Unfortunately, this personal exemption was not indexed for inflation, so the hedge has all but disappeared. While, there are some benefits to marriage, most can be achieved by other legal means, and the ones that still exists don’t really amount to much.
Presently, the laws on marriage are a confused mess. There are now over 1,100 tax benefits, rights and, yes, burdens (known as the marriage penalty) linked to marriage. In 2004, the nonpartisan Congressional Budget Office estimated that if gay marriage were recognized, it would bring in another $1 billion a year over 10 years.
So why are so many gay couples trying to get into it? The perceived benefit is acceptance.
And why do so many heterosexual couples avoid marriage entirely? Benefits.

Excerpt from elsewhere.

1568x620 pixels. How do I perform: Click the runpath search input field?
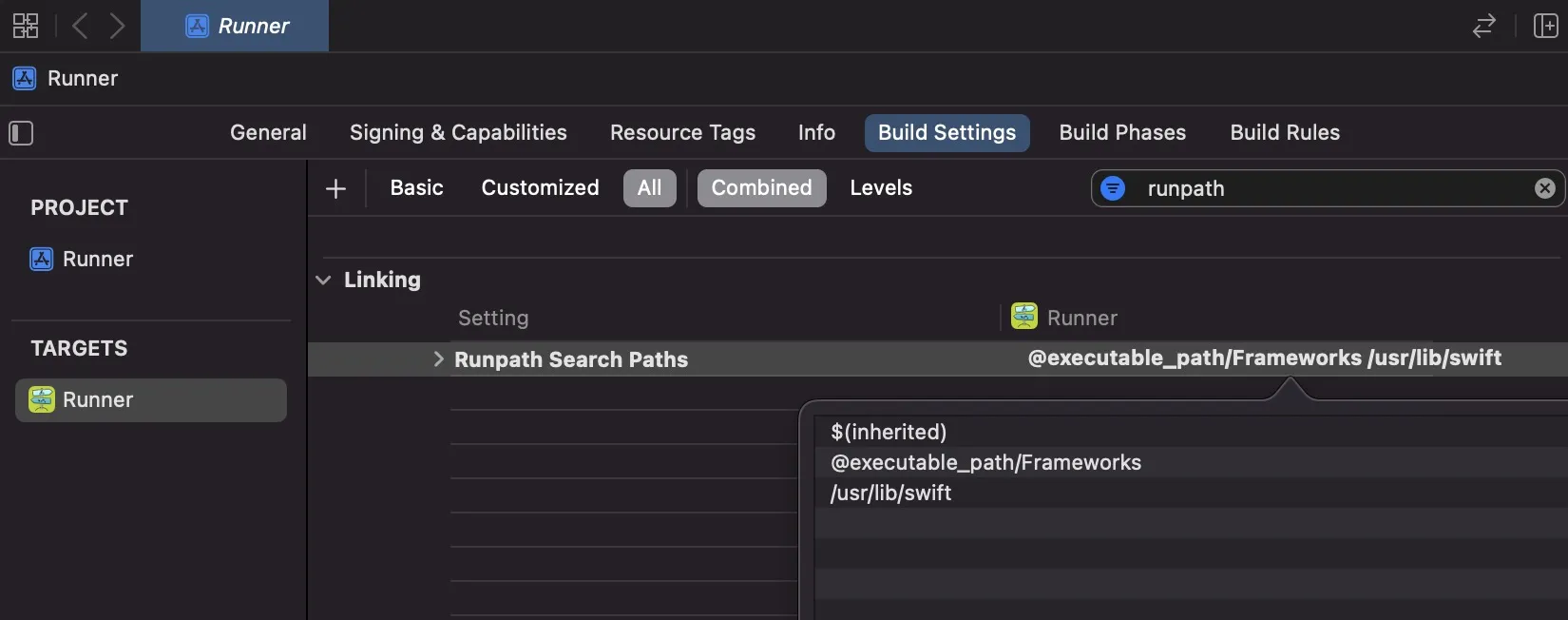coord(1330,188)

A young, single mother is most likely eligible for free medical care, free housing, free food under the Supplemental Nutrition Assistance Program, more free food under the WIC program, free child care and free educational benefits. Her partner also may be eligible for some of these benefits. However, if they marry, most of these benefits go away.
This not only lessens the chance that children conceived outside of marriage will grow up in a stable home, it creates dependency and adds to our burdensome national debt.

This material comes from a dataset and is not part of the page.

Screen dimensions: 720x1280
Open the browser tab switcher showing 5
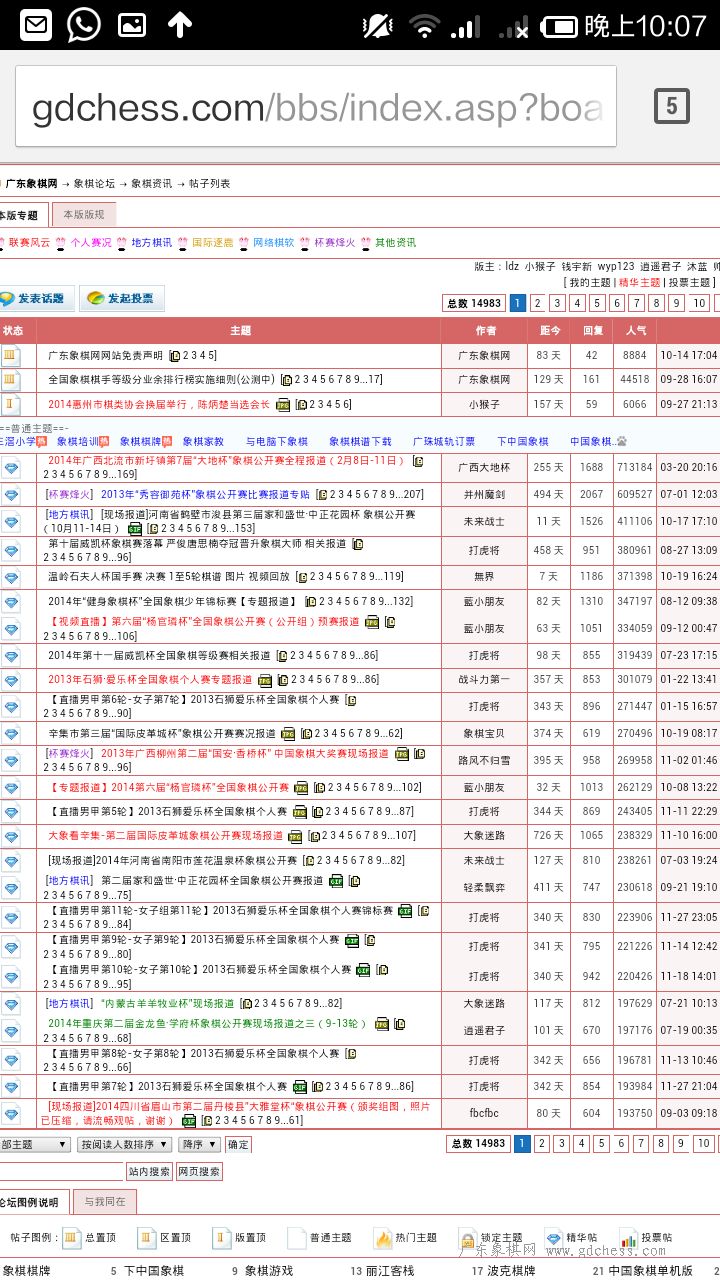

Our whole system has been turned upside down and children are the biggest losers!
Children raised in intact marriages do better in school, are less likely to do drugs, go to jail, have out-of-wedlock births and thus be a drain on society.
So what about the children living in homosexual households? Despite all the rhetoric, they are few in number. However, most of these children were acquired by one or both partners who were in former heterosexual marriages or relationships.
To be sure, some homosexual couples adopt or conceived through artificial insemination. Although these children are brought into these homes as a result of careful planning, they are also likely to suffer negative outcomes.
A study by sociologist Mark Regnerus of the University of Texas at Austin, published in Social Science Research, is the most exhaustive study to date on this subject. It completely overturned the conventional wisdom that there is no measurable difference between children growing up in intact households with a mother and a father and those raised in homosexual households.
Unlike previous narrow studies that focused on minor children who are still under the influence of their parents, the Regnerus study was done with adults. His study found that those adults who have a parent who is or has been in a same-sex relationship are subject to the same unfortunate outcomes as those raised in single-parent homes, but also are:
10 times more likely to have been “touched sexually” by a parent or adult caregiver;
4 times as likely to have been “physically forced” to have sex against their will;
more likely to have “attachment” problems;
4 times more likely to identify as something other than entirely heterosexual.
These things are much too important to be ignored in deference to political correctness!
The real question is this: Has traditional marriage outlived its usefulness? If the answer is “no,” then take away the disincentives that keep heterosexuals from marrying and rebuild that hedge!